Ernesto Read online

Page 19


  “Well, did you see it?” Martha asked, when he returned to their hotel room.

  “Trop chère,” he said, meaning the one hundred dollars per month rent. “Too far from town and it would take months to fix it up.” He had tolerated Pauline’s overhaul of their Key West home for a decade. Why would he want to go through that again? For two dollars per day, two hotel rooms simplified his life and provided for his every need, such that he could avoid all entanglements and concentrate on his work. Did she expect him to stop writing to renovate a decrepit manor at the precise moment when his next book was going so well? What if he lost it and never got it back? Martha, undeterred, signed the lease with D’Orn. To make the house more habitable, she used her own scarce funds to complete renovations, construct furniture in Spanish style, repair the cracked swimming pool, and resurface the tennis courts. Thus she created a writers’ retreat in the middle of the Gulf Stream for this literary duo.11

  By March 18, a few days after Hitler invaded Czechoslovakia, Martha reported in a letter to the First Lady, “I have taken possession of my Finca…what in God’s name shall I do with this place now that I have it.” After a brief breakdown brought on by overexertion during the renovation, Martha feared becoming entrapped by material possessions and believed herself ill suited for domestic life. She worried that acquiring a house would cause her to “never write again but…spend the remainder of my life telling servants to scrub the bathroom floors and buy fresh paper for the shelves,” but after sleeping on it she awoke and looked out her window only to see “a saba [ceiba] tree, so beautiful you cannot believe it, and hear the palms rattling in the morning wind, and the sun streaking over the tiled floors, and the house itself, wide and bare and clean and empty, lying quiet all around me.”

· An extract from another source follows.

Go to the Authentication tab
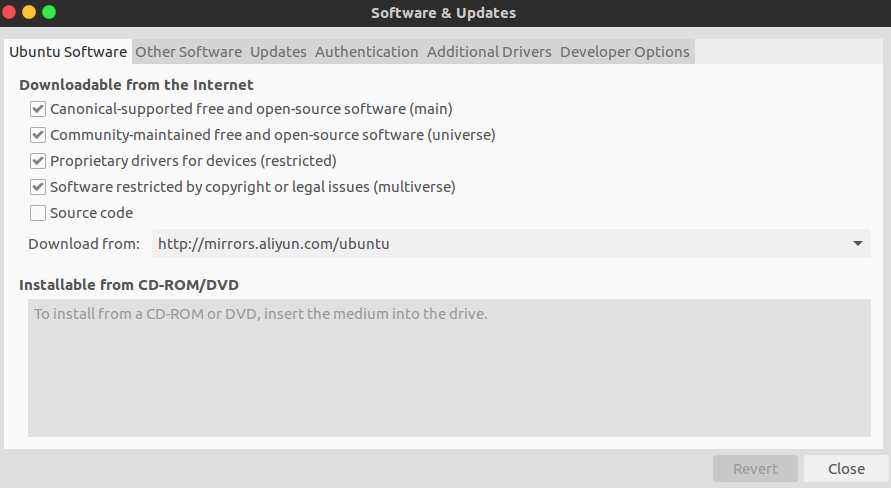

  Simultaneously delighted and ashamed to have so much while she had seen so much suffering in the world, she comforted herself with a resolution to write the book that had haunted her but had not yet been written. Though her money would soon run out and she would have to work hard for it again, she had a “brief breathing spell” now, so she was going to make the most of it. When she was working as a cub reporter at the Times Union in a four-dollar-per-week room in Albany, she had never thought that one day through her writing she would be able to live in such a place: “I never dreamed I would write myself into a grove of palms and bamboos and flamboyant trees, nor a terrace covered with bougainvillea, nor a swimming pool: and I can’t believe it yet.”12

  * * *

  —

  Though the Finca was cause for celebration, ten days later, after heavy bombardment, boots and tank tracks crumpled across the cobbled plazas of Madrid when the city fell, and after they had taken Valencia two days later, the flat, metallic voice of the commanding general for Nationalist forces, Francisco Franco, came on the radio and announced the Republican government’s surrender: “Today, after having disarmed and captured the Red Army, the Nationalist troops have secured their final military objective. The war is ended. Burgos, April 1, 1939. Year of Victory…a totalitarian state will reign in Spain…the real power of the Spanish people will be to show their support for the family, the city, the state, and the corporation.” As they heard the words, Loyalists were inconsolable, and Franco’s forces began executions. At the end of March, the Vatican, the United Kingdom, France, and the United States, weary of the war, recognized Franco’s government, but the following week, Mussolini annexed Albania, and the world shuddered, for they knew that it was only the beginning.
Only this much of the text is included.